SET TASK: Edit the lines from the one containing "Remove the Parameter entry with X icon" through the end of the lines, changing "icon" to "symbol" and leaving everything else as it is. Give back only those lines, without the pictures.

INFORMATION SHOWN:
>> start
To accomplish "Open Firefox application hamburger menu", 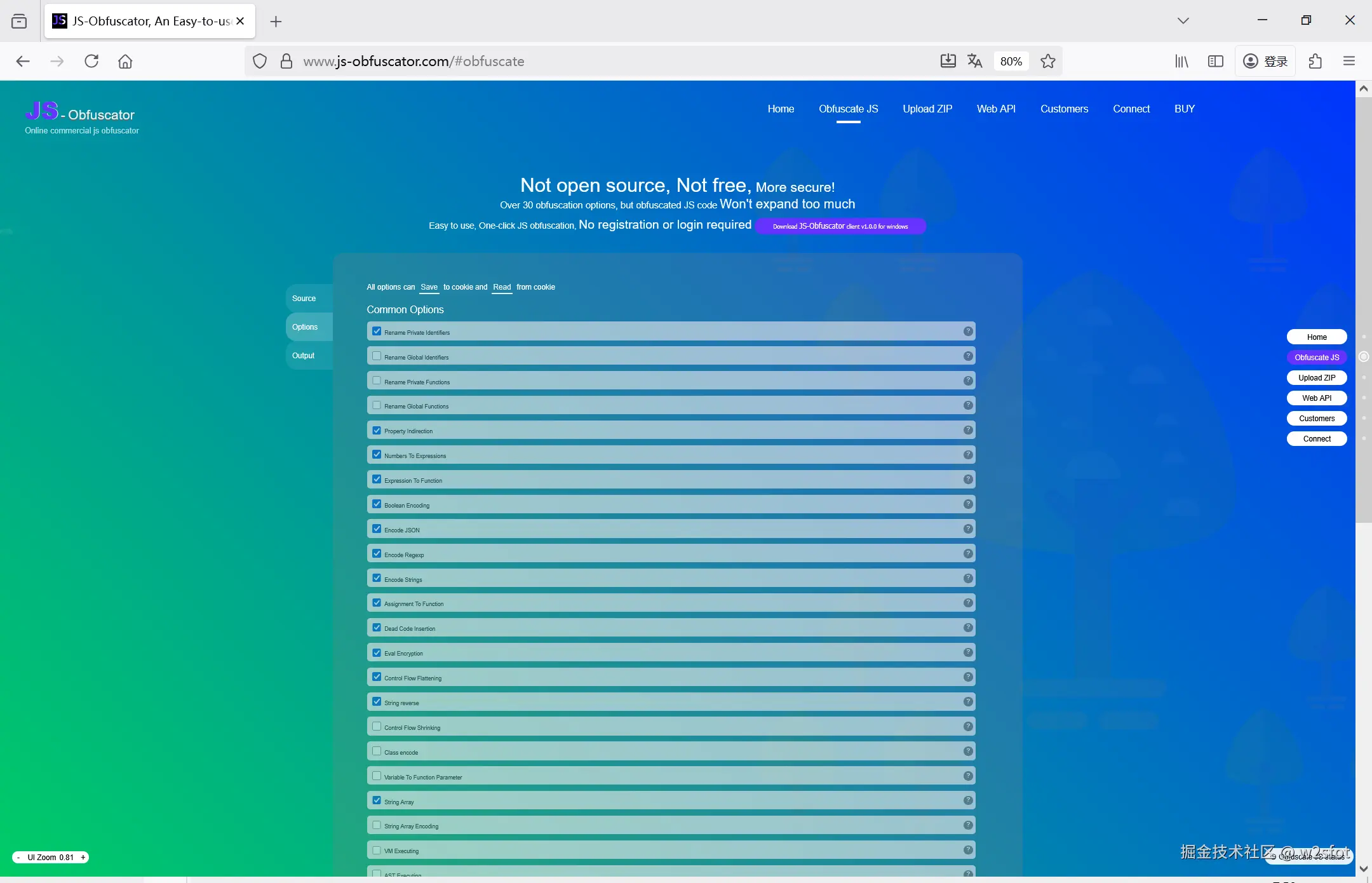I will pyautogui.click(x=1349, y=61).
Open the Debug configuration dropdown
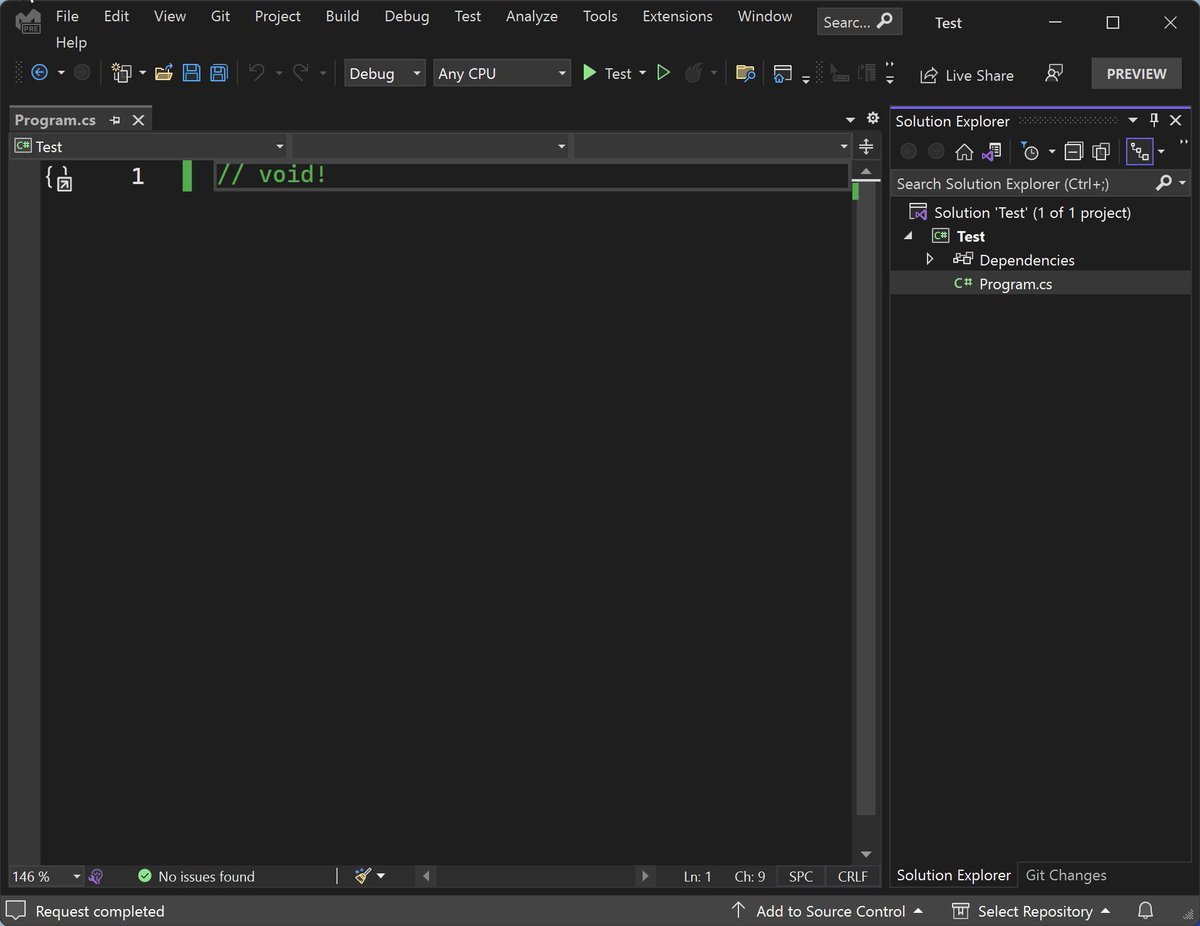This screenshot has width=1200, height=926. tap(385, 73)
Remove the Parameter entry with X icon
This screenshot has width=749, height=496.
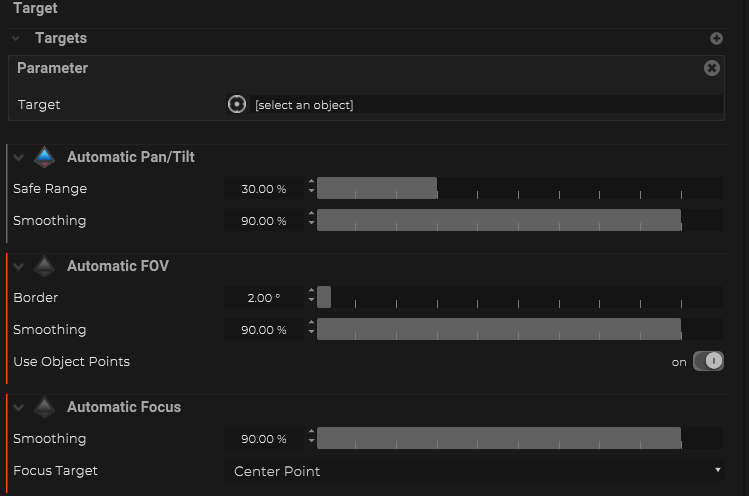click(712, 68)
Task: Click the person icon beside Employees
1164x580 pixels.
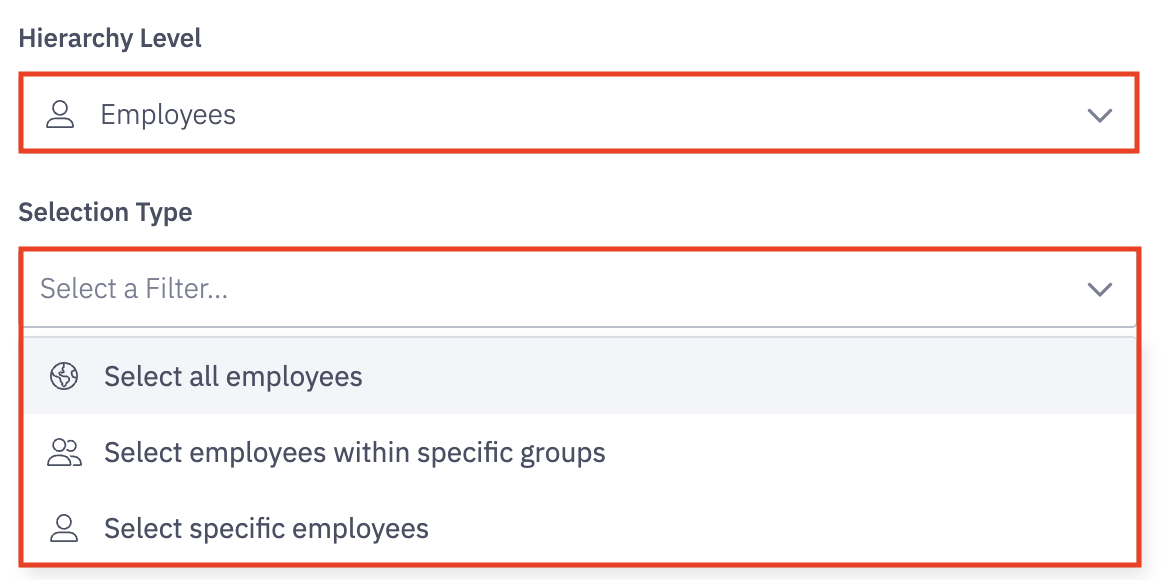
>> end
EXPECTED ANSWER:
Remove the Parameter entry with X symbol
This screenshot has width=749, height=496.
click(712, 68)
Task: Click the person symbol beside Employees
1164x580 pixels.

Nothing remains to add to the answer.